No faith seems to directly accept the Forms, although I wondered if Catholics are more likely to agree with the idea of things in this World ( including thoughts) echoing a perfect and pleasurable version of themselves in Heaven? Just checking I'm in the right church! (I'm a Protestant Platonist)
closed as primarily opinion-based by Narnian, Daи, Jayarathina Madharasan, Caleb♦ Jan 23 at 13:48
Many good questions generate some degree of opinion based on expert experience, but answers to this question will tend to be almost entirely based on opinions, rather than facts, references, or specific expertise.If this question can be reworded to fit the rules in the help center, please edit the question.
It's not entirely clear that Catholics ought to favor the doctrine of forms to a greater extent than Protestants. The Cambridge Platonists, influential in mid seventeenth century English thought, were largely Protestants of the newly emerging, Anglican sort, or Latitudinarians. Take a look at Henry More. Certainly the Cambridge Platonists did follow a doctrine of forms, but how close that was to Plato's has often been disputed.
They raise the question, therefore, of which doctrine of forms you want to talk about. The doctrine of forms is pre-Christian, of course, although it became a major part of the early Catholic church's teaching. Remember, also, that it figured heavily in Arabic thought, and it was the cultures of Islam that largely inherited the knowledge of 5thC BC Athens, which were released into Western European hands in part as a result of the Spanish reconquista and the fall of Cordoba. The adoption of trans-mediterian standards of philosophical reasoning by the Catholic church (yes, noticeably Thomas Aquinas' grand work on integrating Aristotlelianism with Catholicism) may have helped the church speak to intelligent non-Chirstians. For an example, we need only look at the most famous Bishop of Hippo. There have been many different versions of this philosophical doctrine down the ages, and some would say the it carries right on to the Idealists, but each permutation is different, and often they live in different geographical locations.
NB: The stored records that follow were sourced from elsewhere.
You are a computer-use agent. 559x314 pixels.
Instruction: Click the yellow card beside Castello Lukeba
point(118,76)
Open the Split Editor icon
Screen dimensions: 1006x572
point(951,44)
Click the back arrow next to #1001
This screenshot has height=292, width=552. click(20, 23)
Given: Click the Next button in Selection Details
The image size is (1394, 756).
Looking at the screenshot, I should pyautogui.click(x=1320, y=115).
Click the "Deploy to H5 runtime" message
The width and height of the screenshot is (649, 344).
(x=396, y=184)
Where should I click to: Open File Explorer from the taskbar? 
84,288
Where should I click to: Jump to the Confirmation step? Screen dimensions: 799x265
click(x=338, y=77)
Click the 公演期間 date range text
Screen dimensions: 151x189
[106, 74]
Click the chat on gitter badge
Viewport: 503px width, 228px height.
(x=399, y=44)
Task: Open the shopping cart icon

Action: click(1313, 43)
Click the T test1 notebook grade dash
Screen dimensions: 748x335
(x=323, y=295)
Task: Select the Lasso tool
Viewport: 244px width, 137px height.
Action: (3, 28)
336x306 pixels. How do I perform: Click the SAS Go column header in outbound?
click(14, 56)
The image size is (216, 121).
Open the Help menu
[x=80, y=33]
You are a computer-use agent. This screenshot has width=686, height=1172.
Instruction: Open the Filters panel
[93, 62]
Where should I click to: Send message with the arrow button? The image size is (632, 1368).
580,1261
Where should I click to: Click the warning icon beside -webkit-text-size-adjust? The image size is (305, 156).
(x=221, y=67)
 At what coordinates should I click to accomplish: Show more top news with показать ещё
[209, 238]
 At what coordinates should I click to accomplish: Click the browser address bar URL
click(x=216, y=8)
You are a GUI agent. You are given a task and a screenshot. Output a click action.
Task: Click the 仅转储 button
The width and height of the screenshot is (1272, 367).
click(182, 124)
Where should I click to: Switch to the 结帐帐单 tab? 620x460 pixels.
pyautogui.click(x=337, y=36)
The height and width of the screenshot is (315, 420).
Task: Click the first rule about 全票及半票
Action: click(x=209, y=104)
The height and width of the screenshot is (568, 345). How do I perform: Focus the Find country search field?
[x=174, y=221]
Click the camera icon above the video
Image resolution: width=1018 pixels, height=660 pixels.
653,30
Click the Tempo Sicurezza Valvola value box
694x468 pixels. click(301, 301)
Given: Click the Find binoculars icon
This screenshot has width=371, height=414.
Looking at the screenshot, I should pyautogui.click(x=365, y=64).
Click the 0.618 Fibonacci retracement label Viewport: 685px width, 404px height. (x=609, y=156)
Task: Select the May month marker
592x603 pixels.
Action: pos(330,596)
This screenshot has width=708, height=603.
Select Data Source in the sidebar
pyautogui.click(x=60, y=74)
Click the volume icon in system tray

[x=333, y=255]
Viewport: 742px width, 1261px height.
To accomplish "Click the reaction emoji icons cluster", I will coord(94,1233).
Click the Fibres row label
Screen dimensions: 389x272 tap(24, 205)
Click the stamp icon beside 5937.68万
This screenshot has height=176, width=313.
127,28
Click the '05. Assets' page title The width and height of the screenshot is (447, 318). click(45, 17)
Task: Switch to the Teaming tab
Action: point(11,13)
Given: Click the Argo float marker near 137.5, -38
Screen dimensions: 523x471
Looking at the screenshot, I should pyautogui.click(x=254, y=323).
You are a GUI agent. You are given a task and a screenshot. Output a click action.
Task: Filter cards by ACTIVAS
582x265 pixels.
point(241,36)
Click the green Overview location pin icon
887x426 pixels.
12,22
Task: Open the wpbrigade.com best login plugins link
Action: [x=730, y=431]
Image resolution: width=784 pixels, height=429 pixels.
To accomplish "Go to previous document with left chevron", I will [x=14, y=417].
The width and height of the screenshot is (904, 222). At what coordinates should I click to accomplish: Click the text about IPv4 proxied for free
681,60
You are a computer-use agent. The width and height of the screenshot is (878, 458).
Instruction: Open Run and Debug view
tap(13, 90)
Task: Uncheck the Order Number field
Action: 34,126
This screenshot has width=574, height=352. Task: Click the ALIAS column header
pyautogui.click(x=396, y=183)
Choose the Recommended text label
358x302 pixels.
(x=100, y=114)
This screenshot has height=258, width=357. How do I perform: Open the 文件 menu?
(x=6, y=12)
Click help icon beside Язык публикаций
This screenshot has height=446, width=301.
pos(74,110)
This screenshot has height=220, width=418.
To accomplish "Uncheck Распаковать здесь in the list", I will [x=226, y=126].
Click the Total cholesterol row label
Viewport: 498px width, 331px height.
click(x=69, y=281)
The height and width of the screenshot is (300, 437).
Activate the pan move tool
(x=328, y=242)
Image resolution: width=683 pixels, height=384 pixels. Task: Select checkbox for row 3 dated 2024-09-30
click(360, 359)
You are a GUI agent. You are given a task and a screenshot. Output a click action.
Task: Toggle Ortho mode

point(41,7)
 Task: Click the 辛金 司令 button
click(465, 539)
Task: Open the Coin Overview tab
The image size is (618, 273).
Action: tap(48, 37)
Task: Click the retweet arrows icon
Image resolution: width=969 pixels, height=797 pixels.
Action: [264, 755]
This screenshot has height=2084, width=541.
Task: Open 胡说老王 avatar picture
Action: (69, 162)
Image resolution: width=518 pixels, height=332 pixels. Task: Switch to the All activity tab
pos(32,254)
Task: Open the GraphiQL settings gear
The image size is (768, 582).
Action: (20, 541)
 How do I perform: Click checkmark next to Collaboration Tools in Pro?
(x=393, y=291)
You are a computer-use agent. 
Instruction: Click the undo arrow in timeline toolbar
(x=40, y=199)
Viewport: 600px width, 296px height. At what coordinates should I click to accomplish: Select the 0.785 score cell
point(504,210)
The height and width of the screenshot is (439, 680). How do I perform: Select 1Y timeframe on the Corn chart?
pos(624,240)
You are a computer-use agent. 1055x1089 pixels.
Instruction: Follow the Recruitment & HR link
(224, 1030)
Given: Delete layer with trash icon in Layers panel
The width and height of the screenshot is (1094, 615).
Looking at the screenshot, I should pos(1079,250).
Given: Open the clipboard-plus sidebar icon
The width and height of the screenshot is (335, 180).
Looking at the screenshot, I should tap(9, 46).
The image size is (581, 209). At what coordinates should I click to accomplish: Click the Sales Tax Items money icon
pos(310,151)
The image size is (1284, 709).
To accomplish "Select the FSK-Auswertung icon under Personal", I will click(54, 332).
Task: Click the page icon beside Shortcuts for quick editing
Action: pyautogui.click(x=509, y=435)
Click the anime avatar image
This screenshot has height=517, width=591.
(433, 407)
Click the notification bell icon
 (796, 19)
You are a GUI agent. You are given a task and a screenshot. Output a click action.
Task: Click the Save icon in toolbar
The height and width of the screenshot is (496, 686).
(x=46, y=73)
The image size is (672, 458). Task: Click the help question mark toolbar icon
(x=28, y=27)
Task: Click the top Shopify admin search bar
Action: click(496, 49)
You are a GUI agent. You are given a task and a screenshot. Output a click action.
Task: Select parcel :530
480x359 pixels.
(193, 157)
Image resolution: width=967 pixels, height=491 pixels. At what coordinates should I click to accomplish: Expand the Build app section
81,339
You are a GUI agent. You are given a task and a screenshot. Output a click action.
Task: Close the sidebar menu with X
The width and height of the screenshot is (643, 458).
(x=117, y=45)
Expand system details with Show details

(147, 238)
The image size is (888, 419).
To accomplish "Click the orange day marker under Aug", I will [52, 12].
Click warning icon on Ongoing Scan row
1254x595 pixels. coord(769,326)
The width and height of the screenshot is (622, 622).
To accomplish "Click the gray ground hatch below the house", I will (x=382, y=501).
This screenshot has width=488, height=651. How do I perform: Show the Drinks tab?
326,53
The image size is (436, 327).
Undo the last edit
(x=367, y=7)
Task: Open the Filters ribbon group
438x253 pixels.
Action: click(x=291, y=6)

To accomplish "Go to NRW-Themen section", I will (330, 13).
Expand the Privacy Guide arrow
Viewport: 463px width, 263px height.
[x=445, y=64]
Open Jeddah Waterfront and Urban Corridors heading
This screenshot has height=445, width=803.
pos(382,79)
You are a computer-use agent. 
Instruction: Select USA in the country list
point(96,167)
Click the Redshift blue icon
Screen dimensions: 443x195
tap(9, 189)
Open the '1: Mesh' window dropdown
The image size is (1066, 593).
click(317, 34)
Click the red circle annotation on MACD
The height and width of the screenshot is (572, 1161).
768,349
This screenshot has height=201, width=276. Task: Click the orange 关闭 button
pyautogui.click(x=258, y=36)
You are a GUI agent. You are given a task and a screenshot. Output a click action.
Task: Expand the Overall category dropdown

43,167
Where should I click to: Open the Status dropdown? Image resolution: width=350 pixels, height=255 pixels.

I see, in general, no reason why Catholics should be more pre-disposed to the belief that conceptual unities are the foundation of physical phenomena (rather than vice versa), than Protestants. The great benefit of being a protestant, I suppose, is that if the Archbishop of your church disagrees with the doctrine of forms, you can find a different kind of protestant Archbishop. However, the last time I know of there being more than one Pope was when Barbarossa was storming Italy.
I'm probably not smart enough to answer this, but have you checked with St. Thomas Aquinas? I think that he (and the Church) teaches that incorruptible things are in and of themselves perfect and therefore not something that exists in perfection in Heaven.
Whatever it is that we see "through a mirror darkly" isn't the image of a perfect toaster or the perfect piece of cheese, but it might be a perfect soul.
So, no, I don't think you'd find yourself finding that particular doctrine accepted in Catholicism, although it sounds like a lot of fun to think about.